Le lien économique serait établi en présence d’une activité principale de même nature, ou par des activités interdépendantes ou complémentaires. Une communauté d’objectif économique entre les assujettis ou une activité réalisée en totalité ou partiellement au bénéfice des autres membres permettrait également d’établir un lien économique.

Le lien organisationnel serait établi en présence d’assujettis sous direction commune, en droit ou en fait, directement ou indirectement, ou en présence d’une organisation en concertation des activités.

Comment ?

Les membres de l’assujetti unique désigneraient un représentant qui s’engagerait à accomplir les obligations déclaratives et toutes les formalités en matière de TVA.

L’option formulée par le représentant auprès de son SIE, nécessiterait l’accord de chacun des membres de l’assujetti unique, et devrait être formulée au plus tard le 31 octobre de l’année qui précède son application pour une prise d’effet au 1er janvier de l’année.

L’option couvrirait une période obligatoire de trois années civiles.

A l’issue de cette période et sur accord exprès des membres de l’assujetti unique, il pourrait être mis fin au groupe sur dénonciation de l’option formulée par le représentant.

En revanche, l’assujetti unique cesserait de plein droit à la date à laquelle les conditions ne seraient plus remplies.

L’introduction d’un nouveau membre de l’assujetti unique devrait être formulée par son représentant, accompagnée de l’accord exprès du nouveau membre, et être réalisée au plus tard le 31 octobre de l’année qui précède son application pour ainsi prendre effet au 1er janvier de l’année.

Le représentant de l’assujetti unique devrait, chaque année, communiquer à son SIE, au plus tard le 31 janvier, la liste des membres de l’assujetti unique appréciée au 1er janvier de la même année.

Qu’est-ce qui changerait en pratique ?

Tout membre d’un assujetti unique perdrait sa qualité d’assujetti à la TVA et constituerait un secteur d’activité.
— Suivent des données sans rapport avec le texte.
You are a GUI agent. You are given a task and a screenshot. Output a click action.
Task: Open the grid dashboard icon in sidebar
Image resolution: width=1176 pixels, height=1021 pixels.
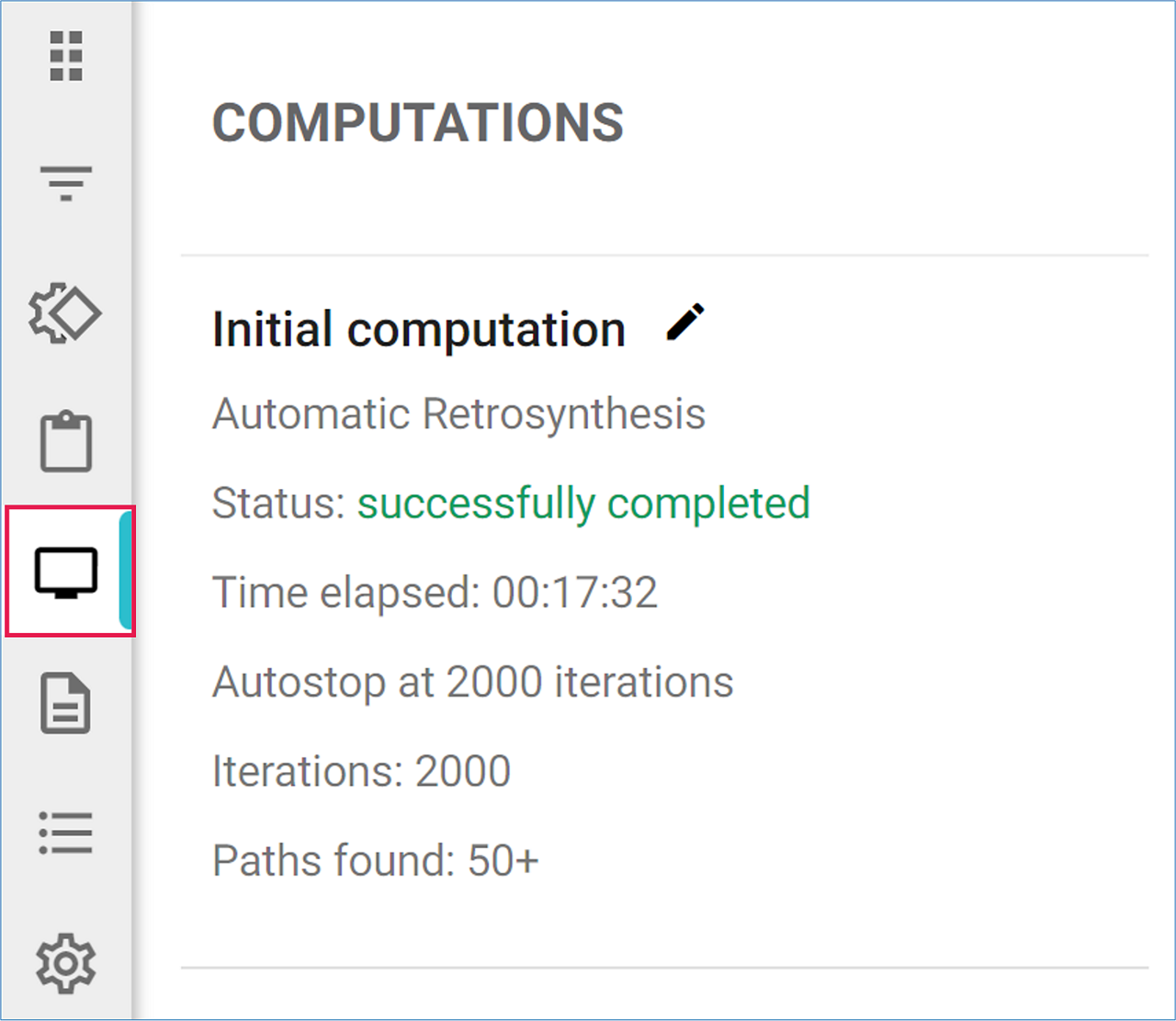(x=66, y=56)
L’entrée ou la sortie dans l’assujetti unique constituerait un transfert d’une universalité totale entrainant une dispense de taxation et ou de régularisations au titre du transfert.

Tout crédit de TVA antérieur à l’entrée dans le groupe d’assujetti unique serait conservé par le membre, sans possibilité de le transférer à l’assujetti unique. Le crédit de TVA serait obligatoirement remboursé au membre concerné.

Tout crédit de TVA constaté dans la déclaration réalisée par le représentant de l’assujetti unique, pendant la période d‘appartenance au groupe, serait définitivement acquis au représentant.

Seul le représentant de l’assujetti unique aurait l’obligation de souscrire des déclarations de TVA relatives aux opérations réalisées par tous ses membres avec des tiers et paierait la TVA due. Les flux entre les membres de l’assujetti unique deviendraient des opérations purement internes, qui seraient neutres au regard de la TVA.

Pour la détermination des droits à déduction de l’assujetti unique, chaque membre serait considéré comme secteur d’activité du groupe. Ainsi, pour les dépenses engagées par chaque membre, le droit à déduction serait déterminé en fonction du coefficient de taxation du secteur, déterminé en ne prenant en compte que les opérations avec des tiers réalisées par le membre.

Quand ?

Ce nouveau dispositif devrait entrer en vigueur à compter du 1er janvier 2022 pour réaliser l’option au plus tard le 31 octobre 2022 en vue d’une application à partir du 1er janvier 2023.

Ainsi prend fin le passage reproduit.